Royal Dutch Shell and Petronas of Malaysia both bought into the Queensland coal-seam gas industry, taking up stakes in Arrow Energy and Santos projects, respectively.

And this month a Japanese company, Mitsui, bought the Bald Hills windfarm project in South Gippsland.

Still, Mr Molitor says the market is underestimating the change.

"If you look at the scale of reductions required in Australia and the timing of those reductions and you look at the fact that gas is now being priced upwards, I would argue that there is still a dramatic mismatch between the scale of the problem and the size of the response."

Companies like Origin, AGL and Truenergy have diversified away from coal-fired generators into gas and renewable energy.

In fact, Citibank analysts estimate that AGL and Origin, which are both listed, will be net beneficiaries from the new scheme, adding up to 36c a share for Origin and 55c for AGL.

Richard McIndoe, managing director of Truenergy, which owns brown coal-fired power stations in Victoria, says the industry needs compensation and incentives to invest in cleaner technologies, such as carbon capture and storage.

"Industry and government modelling has shown that some sectors of the generation industry here in Australia will have value erosion of up to 80 per cent plus of their net present value," he told the Herald. "That isn't just an issue for equity, it becomes an issue for the banks lending to that sector as well.

"And it certainly raises a major concern over how the Government will attract future investment in the low emissions technology."

Truenergy, which is owned by Hong Kong company CLP Power, has pledged not to build any more coal-fired power stations and has invested in gas, solar and windfarms.

Black coal-fired plants are less emissions-intensive. Even so, their value is expected to drop between 30 and 40 per cent under a carbon trading scheme, enough to potentially derail the sale of NSW's electricity assets.

The Australia Institute estimates the carbon liability of the NSW-owned black coal-fired generators between 2010 and 2030 is just over $15 billion. That's more than some analysts' valuations of the state's generation and retail assets combined.
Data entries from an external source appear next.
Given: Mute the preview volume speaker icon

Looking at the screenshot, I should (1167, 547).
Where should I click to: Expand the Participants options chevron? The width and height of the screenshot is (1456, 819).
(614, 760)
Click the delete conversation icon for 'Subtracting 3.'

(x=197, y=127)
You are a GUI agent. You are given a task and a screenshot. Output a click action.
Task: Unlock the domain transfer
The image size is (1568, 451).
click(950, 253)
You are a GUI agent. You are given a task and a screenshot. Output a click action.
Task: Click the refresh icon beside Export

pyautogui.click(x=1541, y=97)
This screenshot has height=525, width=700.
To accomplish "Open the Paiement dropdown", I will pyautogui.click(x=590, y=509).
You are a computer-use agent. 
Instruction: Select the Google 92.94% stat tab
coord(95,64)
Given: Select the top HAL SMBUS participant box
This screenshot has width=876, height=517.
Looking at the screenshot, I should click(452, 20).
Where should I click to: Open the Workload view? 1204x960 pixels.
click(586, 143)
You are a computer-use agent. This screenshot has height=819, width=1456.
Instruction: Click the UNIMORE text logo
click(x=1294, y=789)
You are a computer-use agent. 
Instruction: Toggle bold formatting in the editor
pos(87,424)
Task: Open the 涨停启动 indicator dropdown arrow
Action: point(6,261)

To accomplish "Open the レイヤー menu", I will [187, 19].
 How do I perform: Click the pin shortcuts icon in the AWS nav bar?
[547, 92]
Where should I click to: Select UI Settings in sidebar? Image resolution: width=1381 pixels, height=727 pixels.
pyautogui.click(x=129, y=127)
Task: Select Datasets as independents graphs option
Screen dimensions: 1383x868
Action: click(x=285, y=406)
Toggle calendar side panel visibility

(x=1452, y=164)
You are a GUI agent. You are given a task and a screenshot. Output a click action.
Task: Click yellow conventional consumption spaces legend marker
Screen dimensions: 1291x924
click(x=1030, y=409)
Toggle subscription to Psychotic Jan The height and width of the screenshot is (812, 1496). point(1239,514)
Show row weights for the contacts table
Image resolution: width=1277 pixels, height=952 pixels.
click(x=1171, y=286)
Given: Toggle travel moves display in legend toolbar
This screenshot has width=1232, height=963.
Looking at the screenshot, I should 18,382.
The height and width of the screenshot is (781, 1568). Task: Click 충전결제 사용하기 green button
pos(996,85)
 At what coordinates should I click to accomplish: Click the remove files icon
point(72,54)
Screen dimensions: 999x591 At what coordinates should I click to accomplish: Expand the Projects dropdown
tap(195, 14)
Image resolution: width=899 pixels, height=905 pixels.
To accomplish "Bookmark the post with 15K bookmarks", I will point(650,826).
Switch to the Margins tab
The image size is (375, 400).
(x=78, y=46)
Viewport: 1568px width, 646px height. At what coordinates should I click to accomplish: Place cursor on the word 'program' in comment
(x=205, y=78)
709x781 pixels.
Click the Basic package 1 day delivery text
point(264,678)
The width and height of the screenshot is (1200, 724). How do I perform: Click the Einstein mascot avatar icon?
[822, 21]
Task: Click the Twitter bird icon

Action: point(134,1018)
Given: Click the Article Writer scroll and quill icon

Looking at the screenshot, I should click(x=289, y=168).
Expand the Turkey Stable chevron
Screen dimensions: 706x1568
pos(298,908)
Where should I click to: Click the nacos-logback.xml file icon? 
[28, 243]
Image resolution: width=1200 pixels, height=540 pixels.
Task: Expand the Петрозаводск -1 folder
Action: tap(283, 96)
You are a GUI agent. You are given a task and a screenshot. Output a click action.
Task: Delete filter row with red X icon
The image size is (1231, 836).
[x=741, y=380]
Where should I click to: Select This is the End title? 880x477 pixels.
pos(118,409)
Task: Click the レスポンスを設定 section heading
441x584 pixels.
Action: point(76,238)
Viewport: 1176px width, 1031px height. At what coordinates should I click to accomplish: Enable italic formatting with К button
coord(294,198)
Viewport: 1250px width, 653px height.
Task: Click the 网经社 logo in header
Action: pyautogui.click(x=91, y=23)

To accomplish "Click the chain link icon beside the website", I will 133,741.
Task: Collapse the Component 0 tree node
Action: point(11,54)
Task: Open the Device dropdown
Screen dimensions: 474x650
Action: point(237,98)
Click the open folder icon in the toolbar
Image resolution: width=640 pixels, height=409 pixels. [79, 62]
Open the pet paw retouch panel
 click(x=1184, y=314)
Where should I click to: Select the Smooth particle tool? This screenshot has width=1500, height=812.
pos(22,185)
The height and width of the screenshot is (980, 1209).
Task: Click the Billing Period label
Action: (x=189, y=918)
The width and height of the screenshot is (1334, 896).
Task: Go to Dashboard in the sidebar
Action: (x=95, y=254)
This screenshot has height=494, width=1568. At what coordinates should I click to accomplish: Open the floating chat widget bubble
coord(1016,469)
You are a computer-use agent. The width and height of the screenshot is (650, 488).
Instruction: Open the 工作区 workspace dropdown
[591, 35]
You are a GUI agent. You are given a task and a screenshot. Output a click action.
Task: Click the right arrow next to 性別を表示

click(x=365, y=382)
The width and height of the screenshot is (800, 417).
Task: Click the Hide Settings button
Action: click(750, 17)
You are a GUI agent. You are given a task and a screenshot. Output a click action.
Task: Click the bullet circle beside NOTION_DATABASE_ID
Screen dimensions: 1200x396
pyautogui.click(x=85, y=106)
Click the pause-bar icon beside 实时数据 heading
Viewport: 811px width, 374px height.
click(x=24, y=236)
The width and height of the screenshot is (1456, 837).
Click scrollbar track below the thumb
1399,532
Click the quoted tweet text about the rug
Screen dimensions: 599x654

Origin, AGL and Truenergy are all expected to look at the assets. But Mr McIndoe says "without some clarity on [carbon liability], it's very difficult to assess valuation either on the generation assets or the retail assets."
Another tricky issue for the Federal Government is how to treat petrol and transport.

Caltex says emissions from its refineries are equal to 2 million tonnes of carbon a year. Assuming a carbon price of $40 a tonne, it says $80million will be wiped directly from its earnings before interest and tax.
Australia imports just under a quarter of its refined petroleum products from countries such as Singapore, which don't have an emissions trading scheme.

Caltex, like other companies faced with competitors in markets where there is no carbon price, may get compensation for this because it is "trade-exposed".

But Caltex is most concerned about having to take on the liability for private motorists, which is another 35million tonnes of carbon.

That is expected to cost the company $1.4billion in permits, which it plans to pass on to consumers in the form of a 10c jump in the petrol price. The company says it's a big financial risk.

"Even a small amount of under-recovery on our customer's permit costs is going to have quite a large financial impact on the company," its head of government affairs, Frank Topham, says.

The New Zealand Government, which faces an election at the end of the year, recently buckled to pressure and agreed to delay the inclusion of petrol and transport in its emissions trading scheme until 2011.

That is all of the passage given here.